Aunque para principios de enero de 1812, como consecuencia del frío, la epidemia había remitido, con la llegada de los ardores estivales se reactivó, pero ya sin la virulencia de aquel primer período de contagio. Pese al cordón sanitario organizado por la Junta de Sanidad, en ambos episodios fallecieron en Cuevas a causa de la infección “412 adultos y unos 100 párvulos”, lo que supuso un 8% de una población que por entonces rondaba las 7.000 almas. La cifra no se halla muy alejada de las 619 víctimas de Vera, con una proporción, estimada en el 10%, muy similar con respecto a la población total con la que por entonces contaba. Para confirmar que la incidencia de la enfermedad fue muy similar en todo el ámbito comarcal, podría traerse a colación la mortandad causada en una entidad de población más reducida como Turre, cuyo número de habitantes por los años de la calamidad podía alcanzar alrededor de los 1.100 habitantes, de los cuales 84 sucumbieron al rigor de la enfermedad.

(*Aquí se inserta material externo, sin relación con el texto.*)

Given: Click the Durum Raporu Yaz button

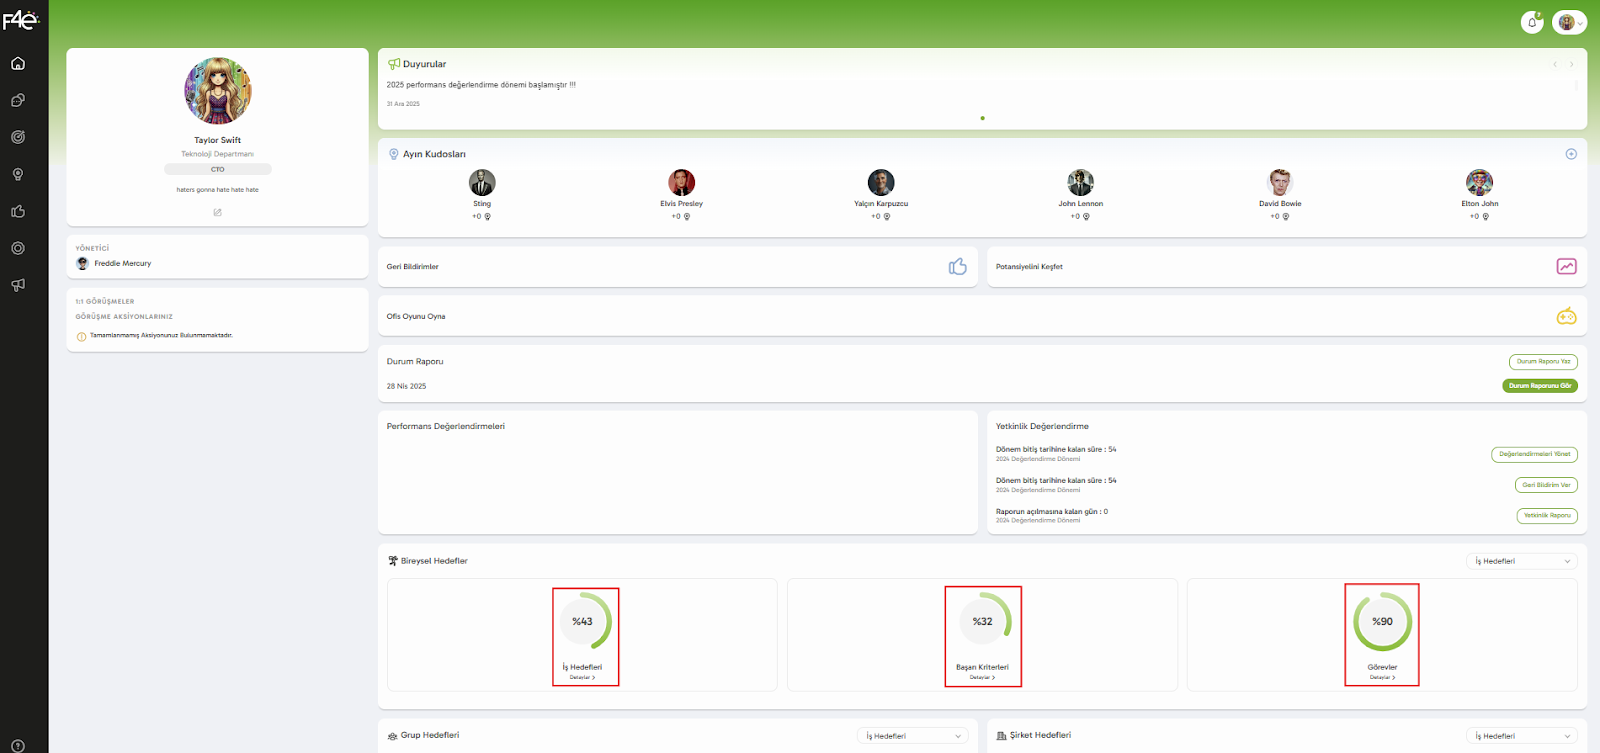Looking at the screenshot, I should [1542, 362].
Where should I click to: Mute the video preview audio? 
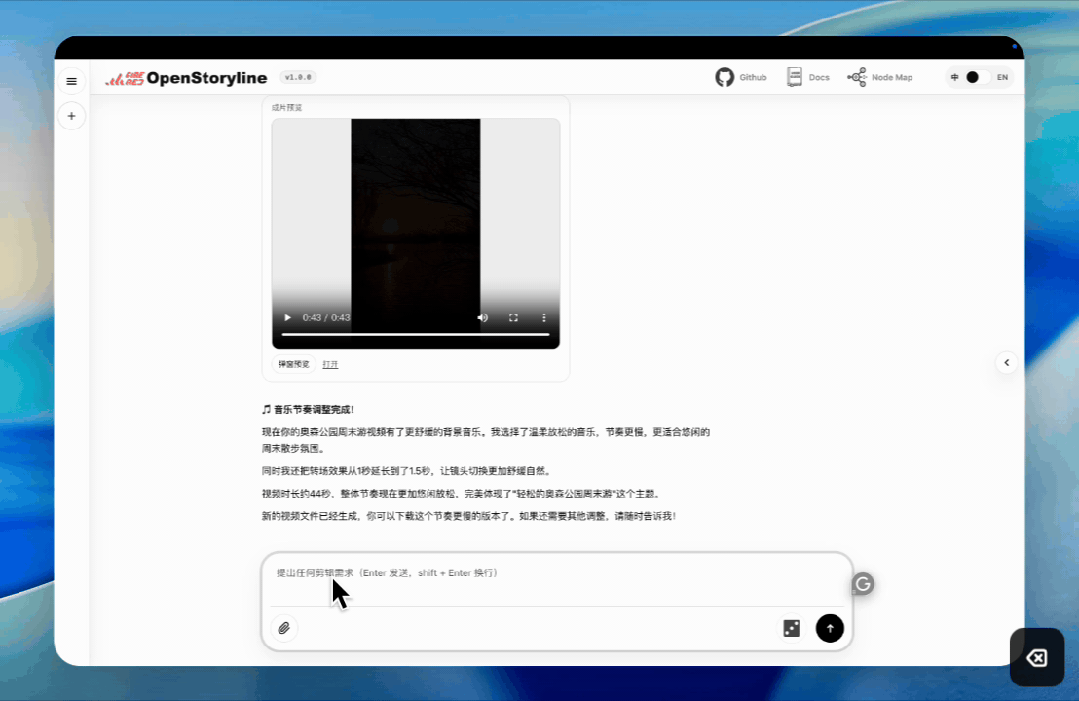tap(483, 317)
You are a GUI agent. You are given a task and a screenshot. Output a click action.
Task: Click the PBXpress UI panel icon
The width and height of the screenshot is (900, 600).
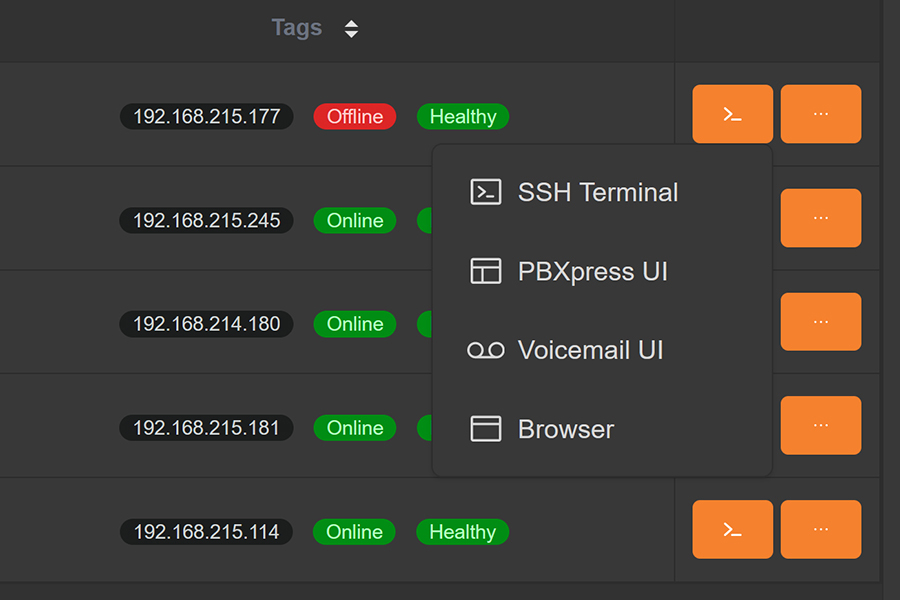pyautogui.click(x=486, y=270)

La incidencia letal de la epidemia, la acumulación de cadáveres a los que dar sepultura, que en algunas jornadas debieron superar la decena, deparó a los afligidos cuevanos de entonces escenas aterradoras que contribuyeron a consternarlos aún más, haciendo de aquel tiempo uno de los más infaustos de nuestra historia, pues guerra –la que se estaba manteniendo contra el francés atravesaba por su ecuador– y enfermedad se confabularon como nunca antes lo habían hecho en esta tierra. Las campanas que anunciaban difunto cesaron en su siniestro y constante repicar a principios de diciembre de 1812, y desde esos días ya no se volvió a registrar víctima alguna a causa de la fiebre amarilla. Precisamente sobre la segunda semana del mencionado mes, Alonso Fernández, presidente de la Junta de Sanidad de Cuevas solicitaba de la de Vera, mediante misiva, que se levantase el cordón de protección sanitaria y se restableciese el libre comercio al haber desaparecido el peligro de contagio.

Se daba, de este modo, por finalizada una espantosa epidemia cuyo desgarrador recuerdo permaneció muy vivo a lo largo de generaciones, refiriéndose en ocasiones a aquel episodio como el “año de la peste”. Pero sirvió igualmente para que el cabildo afrontase de una vez por todas –el proyecto rondaba desde 1804– esa carencia de cementerio que arrastraba desde hacía demasiado y que no había logrado satisfacer a pesar de las urgencias y de las amenazas que esta falta suponía para la población. Tras haber barajado varias ubicaciones para el camposanto, optaron por unos terrenos próximos a la subida de la ermita del Calvario, porque en ese lugar se habían realizado durante el pasado episodio epidémico, debido a la acumulación de cadáveres, enterramientos en fosas comunes. La primera persona en ser sepultada en el nuevo recinto funerario fue una tal Petronila Márquez, fallecida el 22 de mayo de 1812.

*Enrique Fernández Bolea es Cronista Oficial de la Ciudad de Cuevas del Almanzora.